One thing that has been holding the company back is the fact that it does not offer deepwater rigs to its customers. Unfortunately, that is where the growth is as well as the highest dayrates for renting rigs. This means the company is missing out on one of the better segments of the drilling business. As a result, the CEO earlier this month announced that the company plans to buy some ultra-deepwater rigs and also strengthen its grip on the market for high-end jackup rigs, their shallow-water counterparts. The CEO also alluded to possibly relocating the business outside the U.S. (it is currently based in Houston, TX) in order to obtain a lower tax rate.

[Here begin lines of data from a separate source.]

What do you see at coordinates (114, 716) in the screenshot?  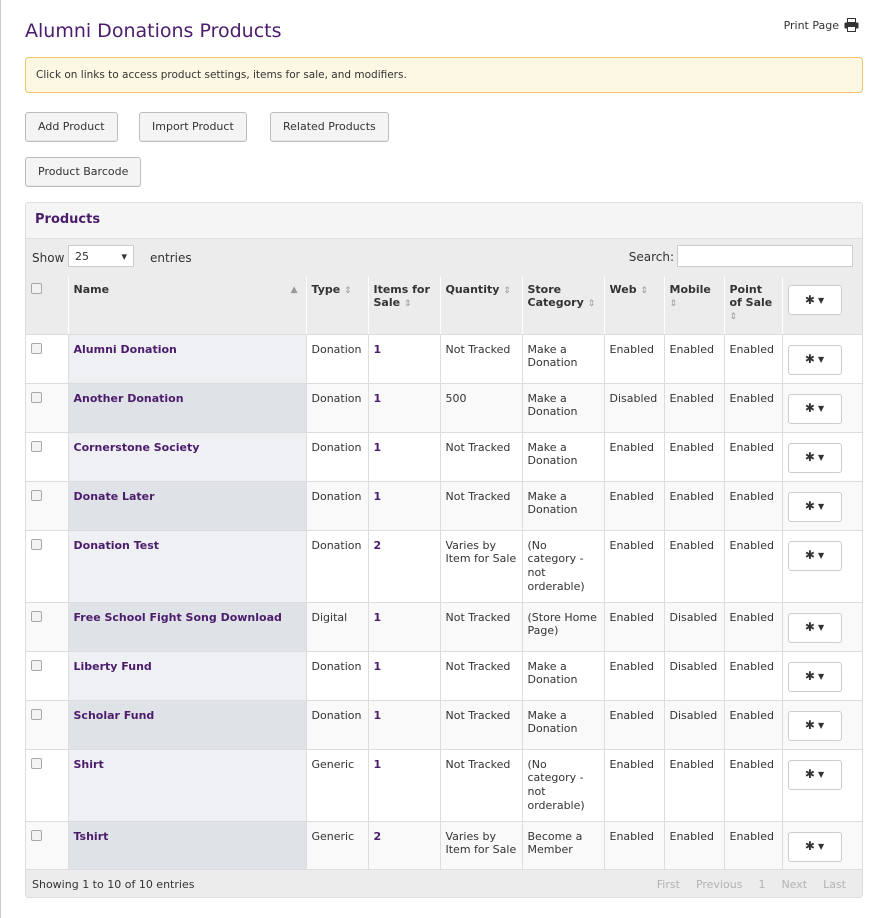 I see `product-name-link: Scholar Fund` at bounding box center [114, 716].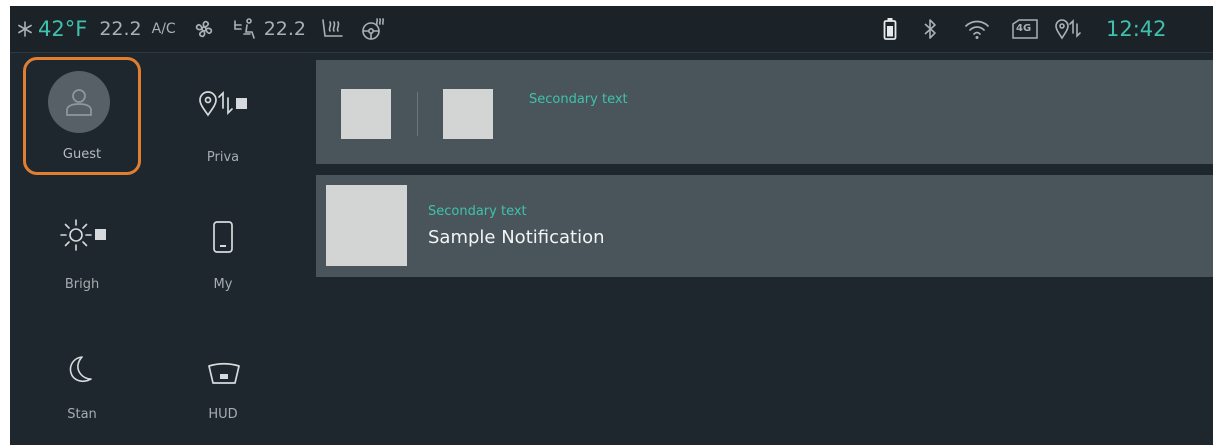 The width and height of the screenshot is (1213, 445). Describe the element at coordinates (82, 284) in the screenshot. I see `brightness-label: Brigh` at that location.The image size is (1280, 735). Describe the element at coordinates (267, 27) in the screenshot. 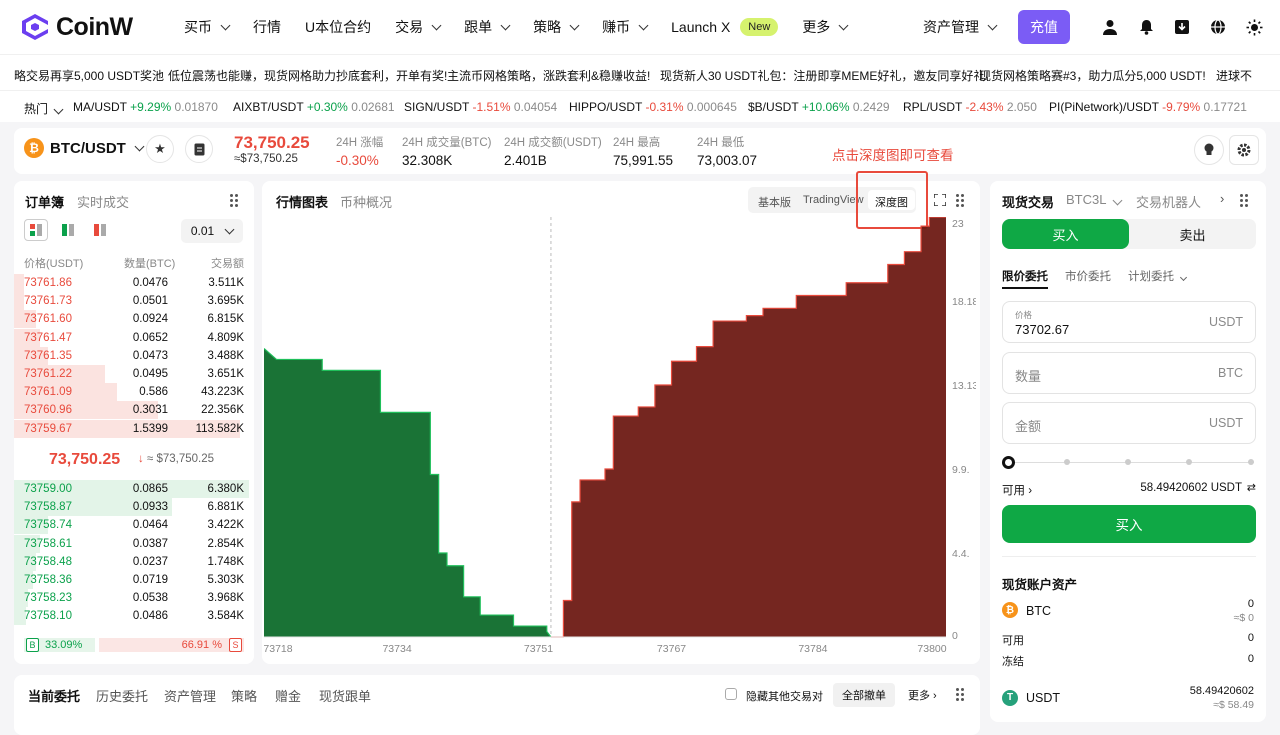

I see `nav-item: 行情` at that location.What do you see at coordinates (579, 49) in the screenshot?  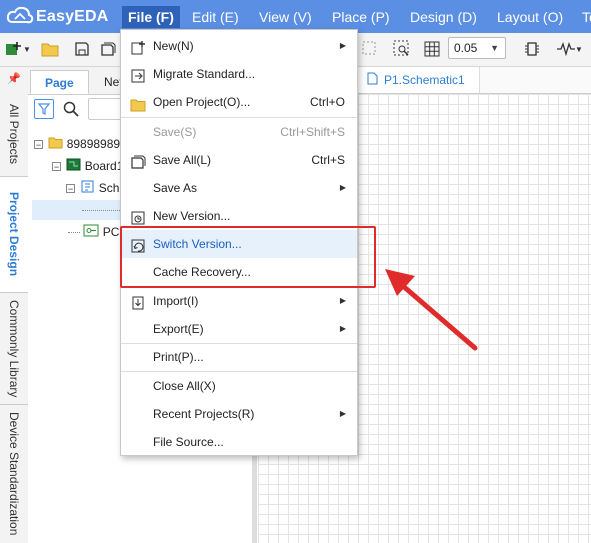 I see `wire-dropdown-icon: ▼` at bounding box center [579, 49].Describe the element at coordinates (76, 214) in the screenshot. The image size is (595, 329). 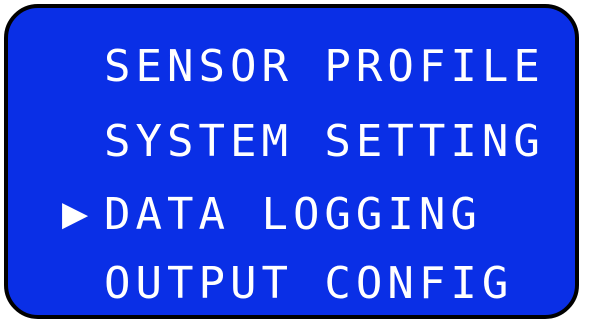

With earnings due on Monday, we will quickly see whether the new-found bullishness in RDC will show any follow-through.
As a last word in today's post, I'd like to point out that a more conservative choice from the table above might be Nash-Finch Company (NASDAQ:NAFC). The company is involved in food distribution and food service and its recent earnings were up 185% with revenues up over 15% year-over-year. Yet they also trade in deep value territory while offering a 2% dividend yield.
Nash-Finch also announces earnings this week, on March 4th. Analyst estimates seem to call for slow and steady growth with modest improvement over the year ago quarter. With an easy comparison to last year's poor quarter, though, NAFC might very well beat expectations and move to new highs.
Disclosure: No positions in any stocks mentioned in this article.